Exercise goal: Line filter on the word "status": copy each matching line from the entries.

Records provided:
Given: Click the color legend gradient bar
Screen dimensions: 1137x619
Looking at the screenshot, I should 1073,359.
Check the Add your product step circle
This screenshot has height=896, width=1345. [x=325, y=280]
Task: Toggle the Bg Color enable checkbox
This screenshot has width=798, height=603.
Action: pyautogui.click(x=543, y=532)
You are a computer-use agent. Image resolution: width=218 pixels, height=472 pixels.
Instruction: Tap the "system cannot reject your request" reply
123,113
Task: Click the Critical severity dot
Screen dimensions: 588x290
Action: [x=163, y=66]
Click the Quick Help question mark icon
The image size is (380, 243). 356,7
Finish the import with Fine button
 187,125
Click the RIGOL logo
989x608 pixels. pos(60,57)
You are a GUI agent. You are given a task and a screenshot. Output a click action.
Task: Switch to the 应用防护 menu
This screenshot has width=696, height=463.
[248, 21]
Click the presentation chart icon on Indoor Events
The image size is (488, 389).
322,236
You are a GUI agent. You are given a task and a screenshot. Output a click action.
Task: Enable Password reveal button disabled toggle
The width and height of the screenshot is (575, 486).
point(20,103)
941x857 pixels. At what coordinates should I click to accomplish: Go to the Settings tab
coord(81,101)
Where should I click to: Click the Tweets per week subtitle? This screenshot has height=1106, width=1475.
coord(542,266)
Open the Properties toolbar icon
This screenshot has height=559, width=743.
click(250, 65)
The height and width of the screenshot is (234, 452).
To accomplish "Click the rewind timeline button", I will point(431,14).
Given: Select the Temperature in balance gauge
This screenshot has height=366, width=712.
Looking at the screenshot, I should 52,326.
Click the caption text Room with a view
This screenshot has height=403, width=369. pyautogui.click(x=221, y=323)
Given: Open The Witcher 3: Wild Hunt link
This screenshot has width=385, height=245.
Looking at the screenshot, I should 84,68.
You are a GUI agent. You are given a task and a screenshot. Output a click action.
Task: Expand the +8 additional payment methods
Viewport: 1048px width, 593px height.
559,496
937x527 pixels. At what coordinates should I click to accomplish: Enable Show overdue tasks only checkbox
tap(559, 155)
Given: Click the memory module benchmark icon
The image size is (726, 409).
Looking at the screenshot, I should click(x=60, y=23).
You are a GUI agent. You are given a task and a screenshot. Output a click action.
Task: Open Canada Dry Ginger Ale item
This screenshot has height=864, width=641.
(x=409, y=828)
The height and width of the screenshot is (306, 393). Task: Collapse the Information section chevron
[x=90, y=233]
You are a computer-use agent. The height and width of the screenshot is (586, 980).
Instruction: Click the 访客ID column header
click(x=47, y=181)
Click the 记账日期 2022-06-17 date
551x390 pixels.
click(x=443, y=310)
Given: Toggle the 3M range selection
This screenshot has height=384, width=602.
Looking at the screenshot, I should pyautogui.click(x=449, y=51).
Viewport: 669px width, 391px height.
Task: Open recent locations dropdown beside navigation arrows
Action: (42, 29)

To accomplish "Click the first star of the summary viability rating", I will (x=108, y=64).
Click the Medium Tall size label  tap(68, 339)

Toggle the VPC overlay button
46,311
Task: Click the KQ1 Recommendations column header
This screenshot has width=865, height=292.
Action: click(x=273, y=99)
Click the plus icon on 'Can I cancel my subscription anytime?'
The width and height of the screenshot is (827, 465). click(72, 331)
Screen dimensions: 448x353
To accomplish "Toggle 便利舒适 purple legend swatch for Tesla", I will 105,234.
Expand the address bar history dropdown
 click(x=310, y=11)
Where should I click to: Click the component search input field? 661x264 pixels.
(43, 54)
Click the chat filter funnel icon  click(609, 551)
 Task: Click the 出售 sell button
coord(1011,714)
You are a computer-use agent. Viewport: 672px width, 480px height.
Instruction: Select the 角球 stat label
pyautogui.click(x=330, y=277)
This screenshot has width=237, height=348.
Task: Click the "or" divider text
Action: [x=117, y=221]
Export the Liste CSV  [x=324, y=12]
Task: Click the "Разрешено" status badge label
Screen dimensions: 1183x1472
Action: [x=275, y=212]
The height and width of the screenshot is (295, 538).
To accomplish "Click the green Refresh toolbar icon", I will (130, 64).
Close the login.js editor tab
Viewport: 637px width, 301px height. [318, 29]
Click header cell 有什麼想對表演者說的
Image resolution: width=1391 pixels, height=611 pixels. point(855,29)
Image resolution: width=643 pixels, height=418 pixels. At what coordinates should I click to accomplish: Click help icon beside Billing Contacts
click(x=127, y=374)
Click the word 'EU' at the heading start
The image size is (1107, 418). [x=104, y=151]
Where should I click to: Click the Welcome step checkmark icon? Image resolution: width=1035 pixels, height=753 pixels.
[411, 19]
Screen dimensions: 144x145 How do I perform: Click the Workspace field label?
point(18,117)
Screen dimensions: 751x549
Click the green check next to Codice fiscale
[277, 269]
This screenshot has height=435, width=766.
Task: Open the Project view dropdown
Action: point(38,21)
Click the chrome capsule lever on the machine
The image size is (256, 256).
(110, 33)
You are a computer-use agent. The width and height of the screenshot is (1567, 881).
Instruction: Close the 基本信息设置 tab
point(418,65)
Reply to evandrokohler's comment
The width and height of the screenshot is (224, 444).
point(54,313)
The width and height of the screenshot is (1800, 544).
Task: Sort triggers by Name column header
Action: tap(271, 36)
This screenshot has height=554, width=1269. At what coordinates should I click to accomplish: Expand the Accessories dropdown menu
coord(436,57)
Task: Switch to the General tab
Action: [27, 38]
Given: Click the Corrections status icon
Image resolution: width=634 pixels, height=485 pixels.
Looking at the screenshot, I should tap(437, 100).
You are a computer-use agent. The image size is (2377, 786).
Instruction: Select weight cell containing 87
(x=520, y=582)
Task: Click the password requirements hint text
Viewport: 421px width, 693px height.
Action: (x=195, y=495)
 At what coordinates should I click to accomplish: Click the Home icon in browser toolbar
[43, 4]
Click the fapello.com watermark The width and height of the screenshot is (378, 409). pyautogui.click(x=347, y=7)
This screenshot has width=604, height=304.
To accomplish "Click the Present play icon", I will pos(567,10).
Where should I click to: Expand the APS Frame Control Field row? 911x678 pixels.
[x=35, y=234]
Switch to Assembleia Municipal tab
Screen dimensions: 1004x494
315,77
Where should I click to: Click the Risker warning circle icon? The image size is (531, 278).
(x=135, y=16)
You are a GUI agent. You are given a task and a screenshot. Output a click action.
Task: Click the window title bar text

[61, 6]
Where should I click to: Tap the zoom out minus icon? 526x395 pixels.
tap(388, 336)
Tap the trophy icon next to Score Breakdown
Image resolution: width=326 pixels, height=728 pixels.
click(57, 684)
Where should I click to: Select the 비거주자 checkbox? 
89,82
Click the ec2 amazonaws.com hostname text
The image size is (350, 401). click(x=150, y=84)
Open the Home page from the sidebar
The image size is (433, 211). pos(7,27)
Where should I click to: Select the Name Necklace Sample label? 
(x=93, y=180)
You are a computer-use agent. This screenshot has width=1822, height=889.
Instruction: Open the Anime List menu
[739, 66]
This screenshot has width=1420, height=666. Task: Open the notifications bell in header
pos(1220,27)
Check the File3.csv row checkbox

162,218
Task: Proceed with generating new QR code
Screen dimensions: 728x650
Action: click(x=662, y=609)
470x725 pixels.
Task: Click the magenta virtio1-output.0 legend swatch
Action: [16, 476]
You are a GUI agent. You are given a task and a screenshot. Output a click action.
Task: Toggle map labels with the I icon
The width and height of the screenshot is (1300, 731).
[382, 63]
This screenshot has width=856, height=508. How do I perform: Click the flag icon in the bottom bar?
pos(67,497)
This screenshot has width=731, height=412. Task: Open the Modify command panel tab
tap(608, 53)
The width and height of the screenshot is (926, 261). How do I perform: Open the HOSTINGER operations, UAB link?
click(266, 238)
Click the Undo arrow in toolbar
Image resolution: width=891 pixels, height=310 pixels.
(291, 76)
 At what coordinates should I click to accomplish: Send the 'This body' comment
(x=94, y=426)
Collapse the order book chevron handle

Task answer:
Task: Click the "Разрешено" status badge label
Given: Click the Corrections status icon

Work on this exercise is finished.